WORK TO COMPLETE =>
a: In the fishing story, what reel was the new line fitted onto?
b: In the entries, rewrite the stretch from the line containing "I will coord(1041,384)." through the line containing "coord(481,285)", replacing "Librarian" with "Assistant" and leaving everything else unchanged.

TEXT EXTRACT =>
━━━━━━━━━━━━━━━━━━━━━━━━━━━━━━
Today I will tell you what happened to me on 4 September 2001.
The previous night I did some pub crawling and met up with, Mike a fishing buddy of mine. We decided to go fishing the next day on the beach here at Southern cross the next day. It was agreed that I must bring the bait and meet him on the beach.
That morning early I went down to the river to pump out some mud prawns. I thought pumping prawns in that cold water with a mean hangover would be the closes I get to any extreme fishing for the day.
I got my little bucket of prawns and headed towards the beach only to find out that everyone is catching NOTHING. Next to the hole where everyone is casting I noticed a nice shallow sandbank with the waves working it nicely. I decided to try there for a white steenbra or grunter.
So I got my traces and bait on and made a cast towards the bank. Earlier that morning I put new line on my reel. A whole 600 meter roll of 11.3 kilogram line fitted onto my Penn 49A reel. Seeing that I did not tension it enough while putting it on my first cast resulted in a huge overwind.
I sat down and undid the crow’s-nest I just created. With my bait lying in about knee deep water I felt something small tug on the end of my line. I did not give it much though as I would probably just be some blaasoppie or baber.
I got the overwind sorted out and stood up to to retrieve my line and try to cast again. By this time the hangover felt like its getting babies and multiplying. As I moved my sinker something decided to go the other direction. Fish on. It felt big and after about a 100m run I got it to slow down.
I thought it might be a big stingray or sand shark. I start to get back some line and it started to go left. As it hit the next deep channel it headed out to sea again.
Mike had to put my fishing buckle on while I was fighting it because it started to look like this might be a long day.
━━━━━━━━━━━━━━━━━━━━━━━━━━━━━━
PROVIDED RECORDS =>
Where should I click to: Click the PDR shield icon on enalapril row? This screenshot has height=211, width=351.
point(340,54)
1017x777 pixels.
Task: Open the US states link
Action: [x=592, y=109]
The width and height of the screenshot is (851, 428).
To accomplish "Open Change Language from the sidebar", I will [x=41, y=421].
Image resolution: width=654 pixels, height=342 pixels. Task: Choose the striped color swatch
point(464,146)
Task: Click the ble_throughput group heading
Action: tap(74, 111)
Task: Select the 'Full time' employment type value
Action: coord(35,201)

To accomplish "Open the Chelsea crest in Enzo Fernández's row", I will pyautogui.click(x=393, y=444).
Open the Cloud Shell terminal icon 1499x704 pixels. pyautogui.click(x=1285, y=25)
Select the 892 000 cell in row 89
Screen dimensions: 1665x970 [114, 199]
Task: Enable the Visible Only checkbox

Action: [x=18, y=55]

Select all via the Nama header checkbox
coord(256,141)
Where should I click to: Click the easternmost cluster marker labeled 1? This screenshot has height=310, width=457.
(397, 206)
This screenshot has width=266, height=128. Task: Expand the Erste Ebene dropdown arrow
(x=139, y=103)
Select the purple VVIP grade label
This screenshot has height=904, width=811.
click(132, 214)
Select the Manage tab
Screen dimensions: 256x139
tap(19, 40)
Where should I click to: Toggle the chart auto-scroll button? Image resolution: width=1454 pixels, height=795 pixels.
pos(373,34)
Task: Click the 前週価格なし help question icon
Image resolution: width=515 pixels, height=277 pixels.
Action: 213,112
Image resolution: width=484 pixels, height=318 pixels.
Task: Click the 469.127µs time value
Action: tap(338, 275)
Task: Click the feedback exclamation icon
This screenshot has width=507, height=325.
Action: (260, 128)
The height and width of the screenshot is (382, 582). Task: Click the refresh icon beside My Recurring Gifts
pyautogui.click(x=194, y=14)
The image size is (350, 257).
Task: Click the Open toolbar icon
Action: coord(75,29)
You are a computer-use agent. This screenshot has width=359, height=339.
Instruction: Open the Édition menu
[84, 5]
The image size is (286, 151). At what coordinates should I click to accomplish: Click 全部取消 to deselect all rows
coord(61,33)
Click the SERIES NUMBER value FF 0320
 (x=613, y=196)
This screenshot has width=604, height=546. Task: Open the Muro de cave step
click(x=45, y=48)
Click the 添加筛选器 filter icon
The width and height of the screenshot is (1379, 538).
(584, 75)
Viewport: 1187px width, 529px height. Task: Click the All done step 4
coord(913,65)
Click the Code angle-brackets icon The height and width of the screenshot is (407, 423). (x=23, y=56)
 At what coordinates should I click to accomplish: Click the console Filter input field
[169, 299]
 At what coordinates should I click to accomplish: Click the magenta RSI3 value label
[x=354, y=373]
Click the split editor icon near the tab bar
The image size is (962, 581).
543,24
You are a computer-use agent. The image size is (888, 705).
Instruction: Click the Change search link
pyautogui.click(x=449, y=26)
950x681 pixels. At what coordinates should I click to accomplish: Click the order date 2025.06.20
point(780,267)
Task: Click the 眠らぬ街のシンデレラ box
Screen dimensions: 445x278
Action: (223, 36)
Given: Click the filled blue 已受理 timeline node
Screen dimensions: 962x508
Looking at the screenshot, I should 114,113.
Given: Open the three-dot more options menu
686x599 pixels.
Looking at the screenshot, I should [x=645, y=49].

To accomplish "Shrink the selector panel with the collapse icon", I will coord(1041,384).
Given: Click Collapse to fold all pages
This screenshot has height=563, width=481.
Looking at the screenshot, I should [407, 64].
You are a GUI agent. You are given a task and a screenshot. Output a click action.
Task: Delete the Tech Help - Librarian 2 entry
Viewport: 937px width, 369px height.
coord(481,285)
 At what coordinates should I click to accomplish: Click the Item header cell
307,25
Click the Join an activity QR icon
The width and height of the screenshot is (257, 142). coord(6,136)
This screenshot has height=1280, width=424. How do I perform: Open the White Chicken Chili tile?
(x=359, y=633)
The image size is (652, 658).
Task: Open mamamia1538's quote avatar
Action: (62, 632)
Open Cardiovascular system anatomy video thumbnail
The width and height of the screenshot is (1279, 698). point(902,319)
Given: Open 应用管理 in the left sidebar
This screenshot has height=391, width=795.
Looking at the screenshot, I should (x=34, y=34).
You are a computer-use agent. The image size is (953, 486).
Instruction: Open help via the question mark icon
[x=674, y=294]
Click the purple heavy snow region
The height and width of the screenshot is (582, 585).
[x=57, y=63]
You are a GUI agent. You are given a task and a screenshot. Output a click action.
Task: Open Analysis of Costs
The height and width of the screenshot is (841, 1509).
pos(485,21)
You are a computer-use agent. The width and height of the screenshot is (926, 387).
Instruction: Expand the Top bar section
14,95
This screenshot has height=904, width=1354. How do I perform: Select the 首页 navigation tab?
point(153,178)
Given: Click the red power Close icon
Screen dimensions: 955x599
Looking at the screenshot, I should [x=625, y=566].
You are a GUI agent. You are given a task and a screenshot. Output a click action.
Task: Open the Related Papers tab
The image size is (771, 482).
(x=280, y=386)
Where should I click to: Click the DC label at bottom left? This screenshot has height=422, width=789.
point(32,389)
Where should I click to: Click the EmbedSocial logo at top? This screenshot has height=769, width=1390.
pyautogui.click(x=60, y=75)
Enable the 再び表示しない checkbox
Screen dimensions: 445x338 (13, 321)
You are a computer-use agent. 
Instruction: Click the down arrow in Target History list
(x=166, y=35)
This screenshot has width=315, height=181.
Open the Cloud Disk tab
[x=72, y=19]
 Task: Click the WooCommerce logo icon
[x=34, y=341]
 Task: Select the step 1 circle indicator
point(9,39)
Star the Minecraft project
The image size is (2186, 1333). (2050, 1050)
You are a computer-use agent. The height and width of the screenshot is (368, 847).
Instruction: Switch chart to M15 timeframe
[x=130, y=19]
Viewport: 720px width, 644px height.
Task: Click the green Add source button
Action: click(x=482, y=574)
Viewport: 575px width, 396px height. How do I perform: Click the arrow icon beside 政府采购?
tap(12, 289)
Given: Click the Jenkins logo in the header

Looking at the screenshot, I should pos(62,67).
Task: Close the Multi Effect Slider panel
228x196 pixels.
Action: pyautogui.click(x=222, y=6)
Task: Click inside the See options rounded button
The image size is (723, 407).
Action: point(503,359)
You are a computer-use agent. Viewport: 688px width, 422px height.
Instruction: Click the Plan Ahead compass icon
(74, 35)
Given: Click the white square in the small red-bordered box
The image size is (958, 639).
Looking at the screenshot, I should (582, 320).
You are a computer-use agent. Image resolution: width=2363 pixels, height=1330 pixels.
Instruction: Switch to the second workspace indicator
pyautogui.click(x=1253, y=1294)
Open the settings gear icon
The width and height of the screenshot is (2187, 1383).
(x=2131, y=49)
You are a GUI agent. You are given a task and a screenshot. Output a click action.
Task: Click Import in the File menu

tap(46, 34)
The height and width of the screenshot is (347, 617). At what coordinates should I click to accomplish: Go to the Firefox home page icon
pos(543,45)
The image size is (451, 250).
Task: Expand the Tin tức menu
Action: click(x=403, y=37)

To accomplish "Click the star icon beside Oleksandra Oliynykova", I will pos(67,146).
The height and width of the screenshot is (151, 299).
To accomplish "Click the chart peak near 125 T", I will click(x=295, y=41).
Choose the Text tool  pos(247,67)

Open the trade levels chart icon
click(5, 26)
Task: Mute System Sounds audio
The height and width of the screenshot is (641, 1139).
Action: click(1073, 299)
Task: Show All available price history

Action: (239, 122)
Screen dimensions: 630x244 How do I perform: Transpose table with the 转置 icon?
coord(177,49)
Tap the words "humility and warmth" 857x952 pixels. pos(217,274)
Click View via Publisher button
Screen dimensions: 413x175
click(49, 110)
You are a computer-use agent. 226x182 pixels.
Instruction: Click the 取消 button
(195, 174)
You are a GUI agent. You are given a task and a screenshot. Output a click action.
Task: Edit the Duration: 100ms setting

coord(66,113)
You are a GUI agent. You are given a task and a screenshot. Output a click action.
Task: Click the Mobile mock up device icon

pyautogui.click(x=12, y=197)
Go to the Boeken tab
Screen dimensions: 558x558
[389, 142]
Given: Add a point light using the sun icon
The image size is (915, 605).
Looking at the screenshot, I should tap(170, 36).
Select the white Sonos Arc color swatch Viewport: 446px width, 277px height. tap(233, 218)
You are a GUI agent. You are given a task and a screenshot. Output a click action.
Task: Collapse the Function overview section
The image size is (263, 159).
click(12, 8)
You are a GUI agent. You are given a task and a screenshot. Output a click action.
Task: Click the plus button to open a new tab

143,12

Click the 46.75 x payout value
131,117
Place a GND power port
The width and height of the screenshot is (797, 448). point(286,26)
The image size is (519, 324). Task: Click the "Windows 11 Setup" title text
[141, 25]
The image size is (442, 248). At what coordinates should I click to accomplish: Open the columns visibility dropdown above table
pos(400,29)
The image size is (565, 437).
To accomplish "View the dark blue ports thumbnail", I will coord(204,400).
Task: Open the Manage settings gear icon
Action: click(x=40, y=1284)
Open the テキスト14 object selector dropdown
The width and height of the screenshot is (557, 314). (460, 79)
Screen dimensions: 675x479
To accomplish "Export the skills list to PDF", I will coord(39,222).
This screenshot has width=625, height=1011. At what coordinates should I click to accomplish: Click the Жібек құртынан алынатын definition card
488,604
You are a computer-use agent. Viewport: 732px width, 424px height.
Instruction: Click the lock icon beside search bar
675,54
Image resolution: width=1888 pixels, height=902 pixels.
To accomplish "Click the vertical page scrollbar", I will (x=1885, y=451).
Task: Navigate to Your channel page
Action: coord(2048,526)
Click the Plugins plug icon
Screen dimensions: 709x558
━━━━━━━━━━━━━━━━━━━━━━━━━━━━━━
RESPONSE LIST =>
a: A Penn 49A reel.

b:
To accomplish "Shrink the selector panel with the collapse icon", I will coord(1041,384).
Given: Click Collapse to fold all pages
This screenshot has height=563, width=481.
Looking at the screenshot, I should [407, 64].
You are a GUI agent. You are given a task and a screenshot. Output a click action.
Task: Delete the Tech Help - Assistant 2 entry
Viewport: 937px width, 369px height.
coord(481,285)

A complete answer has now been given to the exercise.